*What is needed*. Rescale the lines beginning at the line that has "This screenshot has height=878, width=1400." and ending after the line that has "will pyautogui.click(x=725, y=296).". Reproduce only those lines, requests included, with each click coordinate in the answers multiplied by 2.15 and rounded to a whole number (halves round up), and leave the numbers in the requests unchanged.

*Input for this task*.
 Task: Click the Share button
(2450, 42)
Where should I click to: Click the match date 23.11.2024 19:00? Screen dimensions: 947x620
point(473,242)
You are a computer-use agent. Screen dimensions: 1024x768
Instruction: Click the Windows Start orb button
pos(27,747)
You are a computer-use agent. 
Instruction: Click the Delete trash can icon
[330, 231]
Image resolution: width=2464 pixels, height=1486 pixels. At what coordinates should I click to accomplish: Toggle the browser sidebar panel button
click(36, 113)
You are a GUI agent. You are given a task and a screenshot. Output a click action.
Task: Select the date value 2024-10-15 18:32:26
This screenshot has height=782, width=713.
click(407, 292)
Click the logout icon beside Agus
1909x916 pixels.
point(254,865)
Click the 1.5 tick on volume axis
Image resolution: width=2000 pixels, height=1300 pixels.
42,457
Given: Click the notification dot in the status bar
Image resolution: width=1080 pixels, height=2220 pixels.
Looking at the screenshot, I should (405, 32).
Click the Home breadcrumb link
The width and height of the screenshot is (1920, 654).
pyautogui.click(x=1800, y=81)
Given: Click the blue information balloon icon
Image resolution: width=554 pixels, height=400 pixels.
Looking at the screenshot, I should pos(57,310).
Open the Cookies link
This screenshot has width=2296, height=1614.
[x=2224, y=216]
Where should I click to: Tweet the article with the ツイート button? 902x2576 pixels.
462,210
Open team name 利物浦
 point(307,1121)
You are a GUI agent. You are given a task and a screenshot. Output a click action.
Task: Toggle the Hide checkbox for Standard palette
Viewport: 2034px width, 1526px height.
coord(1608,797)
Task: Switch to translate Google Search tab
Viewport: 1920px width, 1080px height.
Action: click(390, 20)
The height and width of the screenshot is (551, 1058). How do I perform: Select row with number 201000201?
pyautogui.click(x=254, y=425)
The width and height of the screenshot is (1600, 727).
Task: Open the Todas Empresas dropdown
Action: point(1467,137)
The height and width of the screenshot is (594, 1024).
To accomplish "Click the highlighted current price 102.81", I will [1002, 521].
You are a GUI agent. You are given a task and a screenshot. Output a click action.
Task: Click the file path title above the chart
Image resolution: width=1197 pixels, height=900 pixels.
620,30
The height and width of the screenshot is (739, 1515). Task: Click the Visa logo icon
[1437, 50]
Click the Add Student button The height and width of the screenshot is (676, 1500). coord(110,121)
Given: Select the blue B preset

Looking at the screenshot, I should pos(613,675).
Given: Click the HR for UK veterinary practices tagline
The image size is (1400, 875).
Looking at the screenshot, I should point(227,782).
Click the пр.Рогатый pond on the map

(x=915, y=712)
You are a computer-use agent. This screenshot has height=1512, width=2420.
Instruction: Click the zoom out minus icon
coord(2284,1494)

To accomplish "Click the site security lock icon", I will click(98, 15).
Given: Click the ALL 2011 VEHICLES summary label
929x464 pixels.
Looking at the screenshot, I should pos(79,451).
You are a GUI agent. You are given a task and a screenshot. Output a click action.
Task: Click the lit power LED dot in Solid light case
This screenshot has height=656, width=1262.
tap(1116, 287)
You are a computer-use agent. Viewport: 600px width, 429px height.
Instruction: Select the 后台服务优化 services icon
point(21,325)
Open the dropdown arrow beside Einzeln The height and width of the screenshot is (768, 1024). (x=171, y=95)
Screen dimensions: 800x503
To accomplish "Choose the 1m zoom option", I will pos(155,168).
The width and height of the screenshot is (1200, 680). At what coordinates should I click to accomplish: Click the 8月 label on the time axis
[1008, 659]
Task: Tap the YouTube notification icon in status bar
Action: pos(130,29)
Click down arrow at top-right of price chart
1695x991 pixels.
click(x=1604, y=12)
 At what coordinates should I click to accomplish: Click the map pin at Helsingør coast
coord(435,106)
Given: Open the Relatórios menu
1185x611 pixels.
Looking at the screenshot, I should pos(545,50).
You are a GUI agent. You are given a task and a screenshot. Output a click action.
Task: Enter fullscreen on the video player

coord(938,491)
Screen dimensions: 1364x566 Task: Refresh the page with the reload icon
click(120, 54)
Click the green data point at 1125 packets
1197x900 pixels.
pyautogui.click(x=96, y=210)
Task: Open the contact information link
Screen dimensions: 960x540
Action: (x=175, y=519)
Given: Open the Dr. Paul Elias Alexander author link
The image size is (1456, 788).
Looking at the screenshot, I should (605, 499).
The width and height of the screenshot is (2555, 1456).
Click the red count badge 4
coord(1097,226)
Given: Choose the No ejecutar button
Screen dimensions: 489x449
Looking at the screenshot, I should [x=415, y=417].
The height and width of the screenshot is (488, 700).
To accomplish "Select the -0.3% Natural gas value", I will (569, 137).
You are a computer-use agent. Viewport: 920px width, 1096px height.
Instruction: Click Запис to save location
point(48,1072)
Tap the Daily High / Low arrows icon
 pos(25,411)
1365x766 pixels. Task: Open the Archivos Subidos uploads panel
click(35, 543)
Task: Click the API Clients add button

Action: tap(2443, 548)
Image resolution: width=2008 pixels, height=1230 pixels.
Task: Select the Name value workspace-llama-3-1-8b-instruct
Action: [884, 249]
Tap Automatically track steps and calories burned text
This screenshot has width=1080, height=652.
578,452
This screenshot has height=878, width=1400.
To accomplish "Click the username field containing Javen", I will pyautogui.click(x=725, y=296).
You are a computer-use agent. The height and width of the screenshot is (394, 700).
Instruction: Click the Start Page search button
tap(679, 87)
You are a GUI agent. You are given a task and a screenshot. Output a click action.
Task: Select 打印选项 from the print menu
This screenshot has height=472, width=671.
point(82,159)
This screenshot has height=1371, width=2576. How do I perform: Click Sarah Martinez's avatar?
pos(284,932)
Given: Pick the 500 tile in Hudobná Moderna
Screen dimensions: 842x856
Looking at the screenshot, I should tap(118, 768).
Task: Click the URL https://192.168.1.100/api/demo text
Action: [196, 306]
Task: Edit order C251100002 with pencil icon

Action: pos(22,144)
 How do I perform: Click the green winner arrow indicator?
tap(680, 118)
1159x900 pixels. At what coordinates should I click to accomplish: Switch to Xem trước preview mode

*Correct response*.
This screenshot has height=878, width=1400.
To accomplish "Click the username field containing Javen", I will pyautogui.click(x=1559, y=636).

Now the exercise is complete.